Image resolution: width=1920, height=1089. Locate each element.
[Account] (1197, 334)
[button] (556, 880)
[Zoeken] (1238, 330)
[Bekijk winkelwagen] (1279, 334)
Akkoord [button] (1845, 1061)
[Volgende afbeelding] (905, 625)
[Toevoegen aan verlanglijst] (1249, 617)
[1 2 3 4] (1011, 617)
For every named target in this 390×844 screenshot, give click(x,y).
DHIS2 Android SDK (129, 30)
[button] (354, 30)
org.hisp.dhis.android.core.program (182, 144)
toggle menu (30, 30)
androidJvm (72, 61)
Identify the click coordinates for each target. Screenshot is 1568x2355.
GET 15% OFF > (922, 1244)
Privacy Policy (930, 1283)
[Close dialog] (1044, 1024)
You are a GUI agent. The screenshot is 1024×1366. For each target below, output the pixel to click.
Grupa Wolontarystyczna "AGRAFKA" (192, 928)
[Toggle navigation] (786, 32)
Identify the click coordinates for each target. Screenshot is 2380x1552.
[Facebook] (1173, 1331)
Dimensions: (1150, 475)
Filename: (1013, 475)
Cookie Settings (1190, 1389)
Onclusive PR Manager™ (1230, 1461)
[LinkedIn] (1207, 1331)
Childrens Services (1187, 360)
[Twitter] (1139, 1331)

Task goal: Restate, word for word and with nothing added, the lines from the beginning of the records above through the line that contains "androidJvm (72, 61)".

Response to this task:
Image resolution: width=1920, height=1089. Locate each element.
[Account] (1197, 334)
[button] (556, 880)
[Zoeken] (1238, 330)
[Bekijk winkelwagen] (1279, 334)
Akkoord [button] (1845, 1061)
[Volgende afbeelding] (905, 625)
[Toevoegen aan verlanglijst] (1249, 617)
[1 2 3 4] (1011, 617)
For every named target in this 390×844 screenshot, give click(x,y).
DHIS2 Android SDK (129, 30)
[button] (354, 30)
org.hisp.dhis.android.core.program (182, 144)
toggle menu (30, 30)
androidJvm (72, 61)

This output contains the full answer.